American writer and academic

David Updike (born 1957) is an American writer and academic. Updike is the son of author John Updike, who used him as a model for characters in several works of fiction, including Wife-wooing, Avec la Bebe-sitter, Son, and Separating.

David Updike is the second child of John Updike and Mary Pennington (Updike) Weatherall. He grew up largely in Ipswich, Massachusetts, and graduated from Harvard University in 1980 with an art history degree and from Columbia University in 1984 with an M.A.T. In 1978, Updike published the first of nine pieces in The New Yorker. In 1988, he published a collection of short stories, Out on the Marsh, and he later published a four-piece set of young-adult books, A Winter Journey, An Autumn Tale, A Spring Story, and The Sounds of Summer. In 2006, he published a novel, Ivy's Turn, about interracial relationships in the 1990s and the civil rights movement of the 1960s. In 2009, Updike published another collection of short stories, Old Girlfriends. In addition to his pieces in The New Yorker, Updike has published short stories in Epiphany, Sargasso, Harper's, and The New York Times Magazine.
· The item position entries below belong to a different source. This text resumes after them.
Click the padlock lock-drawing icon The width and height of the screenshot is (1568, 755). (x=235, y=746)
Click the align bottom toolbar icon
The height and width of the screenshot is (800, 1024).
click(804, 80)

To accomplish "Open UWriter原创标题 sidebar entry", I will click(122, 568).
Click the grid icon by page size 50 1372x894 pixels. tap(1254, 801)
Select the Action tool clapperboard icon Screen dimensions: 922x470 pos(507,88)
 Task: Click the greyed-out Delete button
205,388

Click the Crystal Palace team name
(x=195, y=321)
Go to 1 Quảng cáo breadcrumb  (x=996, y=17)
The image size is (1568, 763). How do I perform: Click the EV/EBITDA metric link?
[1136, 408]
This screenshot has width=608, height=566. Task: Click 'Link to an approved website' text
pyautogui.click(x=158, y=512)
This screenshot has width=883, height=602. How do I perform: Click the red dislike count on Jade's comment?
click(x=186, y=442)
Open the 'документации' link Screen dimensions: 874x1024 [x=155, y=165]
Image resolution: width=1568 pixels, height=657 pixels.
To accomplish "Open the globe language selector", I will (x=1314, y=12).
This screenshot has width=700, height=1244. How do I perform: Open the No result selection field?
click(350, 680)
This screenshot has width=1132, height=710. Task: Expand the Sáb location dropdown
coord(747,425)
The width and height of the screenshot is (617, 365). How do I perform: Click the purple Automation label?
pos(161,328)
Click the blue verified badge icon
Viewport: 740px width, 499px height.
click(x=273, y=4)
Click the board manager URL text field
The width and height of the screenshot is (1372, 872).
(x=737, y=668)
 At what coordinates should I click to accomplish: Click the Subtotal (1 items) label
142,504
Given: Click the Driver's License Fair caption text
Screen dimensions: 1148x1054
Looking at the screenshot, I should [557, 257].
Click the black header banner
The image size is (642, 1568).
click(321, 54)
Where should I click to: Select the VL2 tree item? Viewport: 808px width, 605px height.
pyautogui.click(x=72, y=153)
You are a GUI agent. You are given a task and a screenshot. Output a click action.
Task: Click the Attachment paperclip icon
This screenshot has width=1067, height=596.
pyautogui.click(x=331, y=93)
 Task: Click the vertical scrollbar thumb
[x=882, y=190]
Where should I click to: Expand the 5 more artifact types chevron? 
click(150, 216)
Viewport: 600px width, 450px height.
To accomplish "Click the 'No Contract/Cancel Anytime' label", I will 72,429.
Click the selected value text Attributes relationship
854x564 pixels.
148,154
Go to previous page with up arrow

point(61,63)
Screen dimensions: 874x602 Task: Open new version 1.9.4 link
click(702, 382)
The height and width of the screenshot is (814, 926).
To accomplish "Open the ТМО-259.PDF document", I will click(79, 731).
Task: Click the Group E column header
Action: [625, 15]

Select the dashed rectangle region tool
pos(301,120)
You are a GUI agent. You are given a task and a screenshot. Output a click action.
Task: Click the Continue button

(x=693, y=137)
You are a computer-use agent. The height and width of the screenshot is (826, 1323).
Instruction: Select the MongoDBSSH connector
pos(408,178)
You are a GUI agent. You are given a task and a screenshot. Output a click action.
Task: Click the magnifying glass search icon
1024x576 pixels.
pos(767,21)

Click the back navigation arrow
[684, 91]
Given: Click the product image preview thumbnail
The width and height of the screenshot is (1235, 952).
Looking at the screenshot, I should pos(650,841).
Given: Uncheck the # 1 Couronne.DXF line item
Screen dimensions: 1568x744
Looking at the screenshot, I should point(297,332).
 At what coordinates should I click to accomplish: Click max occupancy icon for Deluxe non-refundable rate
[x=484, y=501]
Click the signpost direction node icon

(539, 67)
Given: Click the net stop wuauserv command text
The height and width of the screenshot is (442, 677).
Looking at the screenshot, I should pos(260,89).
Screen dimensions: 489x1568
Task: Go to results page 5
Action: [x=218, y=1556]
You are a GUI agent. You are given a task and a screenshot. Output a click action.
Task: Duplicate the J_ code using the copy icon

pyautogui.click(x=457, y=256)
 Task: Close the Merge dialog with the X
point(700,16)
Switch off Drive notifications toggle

He provided the photographs for his father's children's book, A Helpful Alphabet of Friendly Objects. Updike has taught creative writing at M.I.T. and is a professor of English at Roxbury Community College. His wife, Wambui, is a native of Kenya, and they live in Cambridge, Massachusetts. Updike considers his literary career more similar to that of his grandmother, Linda Grace Hoyer Updike, than to his father's.